Hal Andrews | February 7, 2024

Why the Mark Cuban Cost Plus Drug Company Is a Boon for the Pharmaceutical Industry

Perhaps the most stunning development in the health economy is the enthusiasm for the modestly named Mark Cuban Cost Plus Drug Company. How is it that so many politicians, policymakers and pundits are enamored of a start-up founded by a billionaire whose net worth derives fundamentally from his passion for basketball? 

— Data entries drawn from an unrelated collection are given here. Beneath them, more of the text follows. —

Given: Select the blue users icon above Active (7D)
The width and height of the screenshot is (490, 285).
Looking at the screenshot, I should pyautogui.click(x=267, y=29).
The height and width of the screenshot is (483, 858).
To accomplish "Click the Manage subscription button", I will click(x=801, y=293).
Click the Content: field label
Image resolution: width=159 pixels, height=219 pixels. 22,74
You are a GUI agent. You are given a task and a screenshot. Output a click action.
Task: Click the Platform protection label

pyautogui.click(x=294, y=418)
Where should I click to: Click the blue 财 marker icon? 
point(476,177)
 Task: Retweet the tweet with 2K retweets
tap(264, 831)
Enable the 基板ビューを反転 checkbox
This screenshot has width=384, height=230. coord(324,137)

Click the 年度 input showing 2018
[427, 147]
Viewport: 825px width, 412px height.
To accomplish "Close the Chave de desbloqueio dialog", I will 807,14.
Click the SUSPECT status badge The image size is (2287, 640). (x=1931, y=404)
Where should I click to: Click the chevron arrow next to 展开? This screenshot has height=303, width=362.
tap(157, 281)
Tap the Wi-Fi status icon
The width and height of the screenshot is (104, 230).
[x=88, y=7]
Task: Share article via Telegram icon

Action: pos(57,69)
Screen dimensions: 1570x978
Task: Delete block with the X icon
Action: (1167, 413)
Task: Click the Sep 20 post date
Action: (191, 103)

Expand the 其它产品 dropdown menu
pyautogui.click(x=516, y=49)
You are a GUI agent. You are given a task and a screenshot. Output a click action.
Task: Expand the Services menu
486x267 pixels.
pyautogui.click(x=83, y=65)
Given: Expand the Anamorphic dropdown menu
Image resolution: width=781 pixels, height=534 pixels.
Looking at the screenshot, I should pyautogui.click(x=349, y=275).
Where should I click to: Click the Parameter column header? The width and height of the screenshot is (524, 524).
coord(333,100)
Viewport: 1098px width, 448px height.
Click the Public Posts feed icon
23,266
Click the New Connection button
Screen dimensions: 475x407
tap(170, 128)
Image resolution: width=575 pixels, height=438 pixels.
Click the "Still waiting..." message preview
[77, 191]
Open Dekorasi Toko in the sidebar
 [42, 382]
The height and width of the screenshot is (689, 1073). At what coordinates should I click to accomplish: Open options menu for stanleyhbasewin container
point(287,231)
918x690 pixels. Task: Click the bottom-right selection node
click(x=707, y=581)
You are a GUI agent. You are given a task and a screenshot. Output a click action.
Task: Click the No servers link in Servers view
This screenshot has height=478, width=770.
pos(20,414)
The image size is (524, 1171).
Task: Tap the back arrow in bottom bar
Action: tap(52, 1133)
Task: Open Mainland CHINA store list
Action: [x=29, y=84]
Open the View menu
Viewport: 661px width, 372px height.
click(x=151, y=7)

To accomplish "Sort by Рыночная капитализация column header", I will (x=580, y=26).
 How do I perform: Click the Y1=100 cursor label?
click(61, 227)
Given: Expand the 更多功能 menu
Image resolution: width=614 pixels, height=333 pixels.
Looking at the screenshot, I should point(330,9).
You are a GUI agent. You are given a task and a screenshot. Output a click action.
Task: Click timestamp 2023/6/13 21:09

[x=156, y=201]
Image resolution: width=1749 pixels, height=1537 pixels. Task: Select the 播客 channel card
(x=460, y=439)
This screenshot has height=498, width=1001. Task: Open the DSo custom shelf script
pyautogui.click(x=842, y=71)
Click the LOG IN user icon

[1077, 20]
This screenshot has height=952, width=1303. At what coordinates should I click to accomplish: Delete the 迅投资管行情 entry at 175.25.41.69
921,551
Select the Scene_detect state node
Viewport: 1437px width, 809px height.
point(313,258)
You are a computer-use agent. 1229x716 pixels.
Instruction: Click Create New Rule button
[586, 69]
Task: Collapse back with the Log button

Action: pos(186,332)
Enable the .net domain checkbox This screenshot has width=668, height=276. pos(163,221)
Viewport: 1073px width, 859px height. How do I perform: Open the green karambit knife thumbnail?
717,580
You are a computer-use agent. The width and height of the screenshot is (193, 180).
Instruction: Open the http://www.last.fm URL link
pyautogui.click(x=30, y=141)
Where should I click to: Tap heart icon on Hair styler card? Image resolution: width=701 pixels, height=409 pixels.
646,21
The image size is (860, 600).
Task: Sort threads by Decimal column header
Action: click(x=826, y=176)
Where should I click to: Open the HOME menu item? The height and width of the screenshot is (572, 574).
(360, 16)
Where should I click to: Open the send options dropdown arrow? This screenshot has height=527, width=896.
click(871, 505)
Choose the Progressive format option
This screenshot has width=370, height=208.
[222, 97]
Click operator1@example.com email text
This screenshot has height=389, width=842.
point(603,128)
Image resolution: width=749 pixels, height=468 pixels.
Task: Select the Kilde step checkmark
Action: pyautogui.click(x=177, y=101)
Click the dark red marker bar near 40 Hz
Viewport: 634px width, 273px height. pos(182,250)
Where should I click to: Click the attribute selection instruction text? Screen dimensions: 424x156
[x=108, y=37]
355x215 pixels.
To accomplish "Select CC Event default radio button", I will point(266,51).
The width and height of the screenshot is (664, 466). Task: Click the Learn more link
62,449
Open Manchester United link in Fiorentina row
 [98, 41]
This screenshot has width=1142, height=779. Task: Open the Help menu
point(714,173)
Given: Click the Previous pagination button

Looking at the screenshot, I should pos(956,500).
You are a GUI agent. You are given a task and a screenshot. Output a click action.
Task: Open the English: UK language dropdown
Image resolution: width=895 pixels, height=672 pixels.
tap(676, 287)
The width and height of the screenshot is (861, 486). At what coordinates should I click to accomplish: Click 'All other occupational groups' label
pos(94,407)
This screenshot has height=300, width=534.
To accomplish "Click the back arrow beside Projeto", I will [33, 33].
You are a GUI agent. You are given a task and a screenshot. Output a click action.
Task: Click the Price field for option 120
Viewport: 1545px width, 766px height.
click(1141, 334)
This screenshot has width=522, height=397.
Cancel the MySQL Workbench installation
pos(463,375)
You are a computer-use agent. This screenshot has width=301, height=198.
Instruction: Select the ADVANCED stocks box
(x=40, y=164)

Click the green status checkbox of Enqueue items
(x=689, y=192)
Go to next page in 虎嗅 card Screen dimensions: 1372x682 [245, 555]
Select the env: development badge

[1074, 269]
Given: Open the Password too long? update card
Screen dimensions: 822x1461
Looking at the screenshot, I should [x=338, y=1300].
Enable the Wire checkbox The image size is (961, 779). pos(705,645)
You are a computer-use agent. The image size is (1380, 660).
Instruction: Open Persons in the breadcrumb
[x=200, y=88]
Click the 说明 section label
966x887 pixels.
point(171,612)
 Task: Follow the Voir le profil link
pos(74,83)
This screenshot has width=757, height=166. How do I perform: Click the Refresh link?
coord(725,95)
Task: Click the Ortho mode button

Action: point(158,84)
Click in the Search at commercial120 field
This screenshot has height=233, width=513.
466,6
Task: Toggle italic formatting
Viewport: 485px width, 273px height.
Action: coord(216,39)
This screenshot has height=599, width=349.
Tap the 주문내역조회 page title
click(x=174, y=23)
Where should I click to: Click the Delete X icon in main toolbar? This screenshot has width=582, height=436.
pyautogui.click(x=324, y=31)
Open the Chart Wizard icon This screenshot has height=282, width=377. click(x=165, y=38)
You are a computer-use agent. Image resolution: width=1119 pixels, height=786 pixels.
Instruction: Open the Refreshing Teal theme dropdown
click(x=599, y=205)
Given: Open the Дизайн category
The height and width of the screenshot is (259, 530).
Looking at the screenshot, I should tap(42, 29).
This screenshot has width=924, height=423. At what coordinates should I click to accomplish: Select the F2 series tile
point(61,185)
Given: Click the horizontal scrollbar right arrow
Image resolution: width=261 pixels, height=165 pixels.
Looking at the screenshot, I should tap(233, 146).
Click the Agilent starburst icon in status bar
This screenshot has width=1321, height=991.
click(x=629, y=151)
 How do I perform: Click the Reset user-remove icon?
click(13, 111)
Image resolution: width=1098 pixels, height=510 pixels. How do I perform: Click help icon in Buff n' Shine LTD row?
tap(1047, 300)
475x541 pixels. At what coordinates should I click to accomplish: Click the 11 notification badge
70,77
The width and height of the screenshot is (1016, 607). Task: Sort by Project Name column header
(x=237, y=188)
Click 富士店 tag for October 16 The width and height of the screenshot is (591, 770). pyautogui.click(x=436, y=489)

The mission of the Mark Cuban Cost Plus Drug Company is this: 

“We started Mark Cuban Cost Plus Drug Company because every American should have access to safe, affordable medicines… Every product we sell is priced exactly the same way: our cost plus 15%, plus the pharmacy fee, if any…We started this company as an effort to disrupt the drug industry and to do our best to end ridiculous drug prices.”1 

The question for every health economy stakeholder is not whether Mark Cuban understands healthcare well enough to exploit its many flaws or instead has channeled Howard Beale in his frustration about the healthcare costs of his investment portfolio. The question is why CVS and Walgreens are fast followers. As Fierce Healthcare recently reported: 

“CVS announced in December it was overhauling the way it reimburses its pharmacies for prescription medications as the healthcare industry faces increased scrutiny for high drug prices. Under a new "cost-plus" pricing model, CVS will shift to fixed rates for reimbursements from pharmacy benefit managers (PBMs), the company said.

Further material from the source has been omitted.